Con todo, Cristo no quiere ser confundido con un Mesías temporal que viene a solucionar los problemas de este mundo instaurando un “estado de bienestar” intramundano, e impone el silencio a quienes favorece con los signos de su mesianismo espiritual como en tantas otras curaciones, para llevar al hombre a la trascendencia de la fe.

          Sabemos que las promesas anunciadas por el profeta Isaías en la primera lectura, no se agotan en una restauración física con una vigencia tan breve como esta vida.
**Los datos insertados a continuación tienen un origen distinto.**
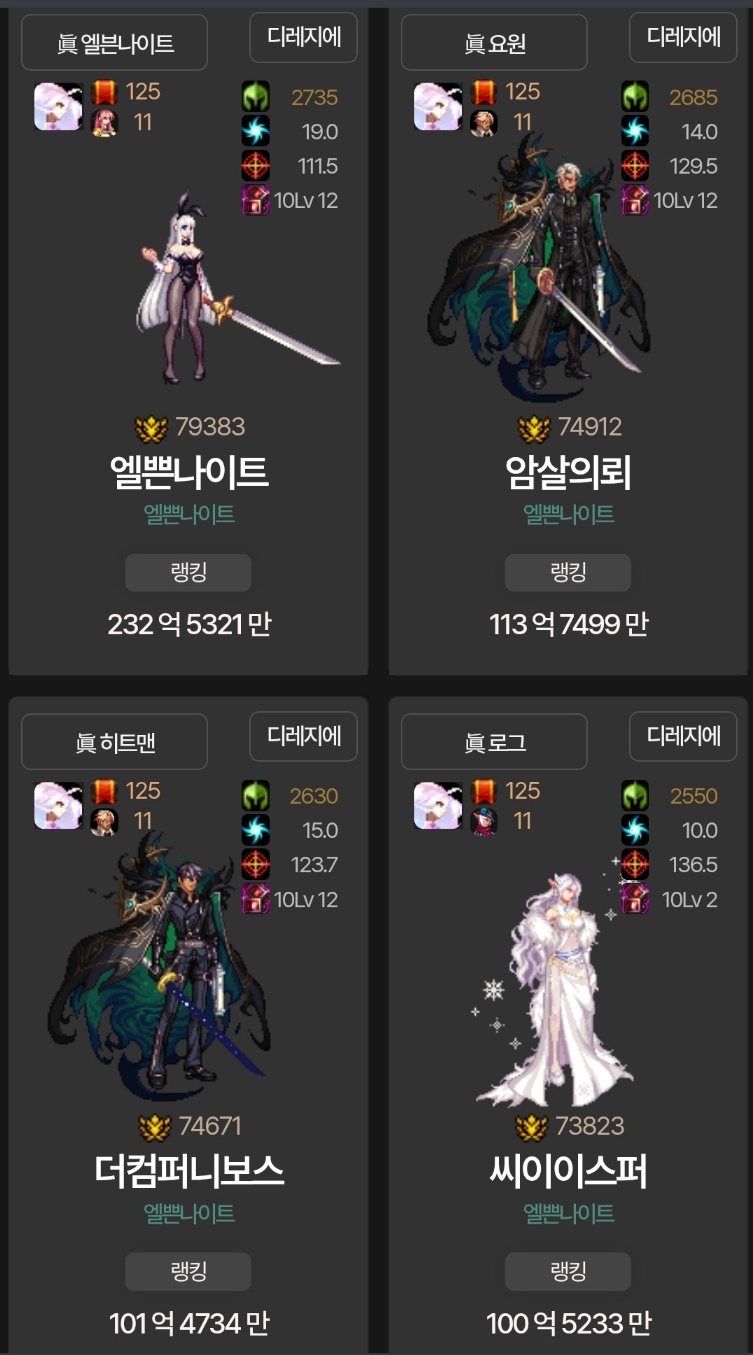
Task: Click the 眞 요원 class button
Action: pyautogui.click(x=494, y=43)
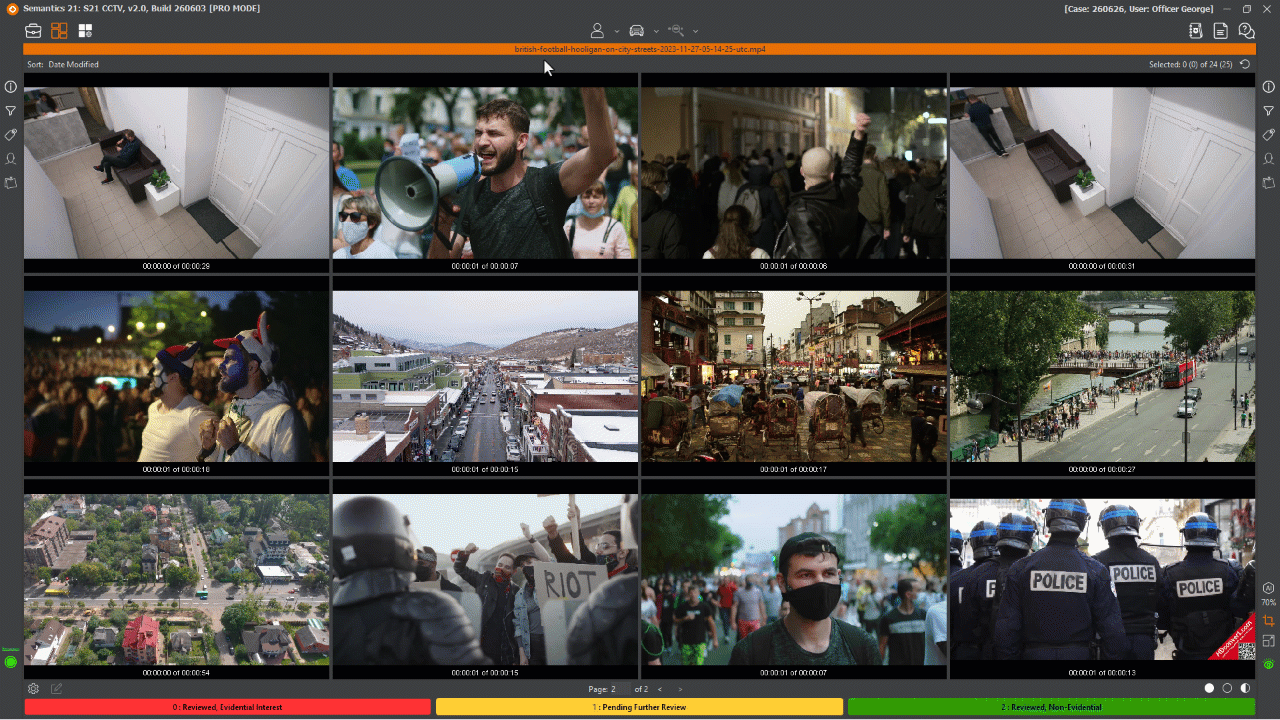Click the tag icon in left sidebar
This screenshot has width=1280, height=720.
pos(11,135)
Si Dios es luz de amor y palabra creadora y omnipotente, hay una ceguera y una sordera mucho más terribles que las del cuerpo, porque impiden que nuestro espíritu se abra a la virtud divina que implica eternidad de amor. ¡Effetá!, es pues, un evangelio de misericordia omnipotente que brota de la iniciativa amorosa de Dios.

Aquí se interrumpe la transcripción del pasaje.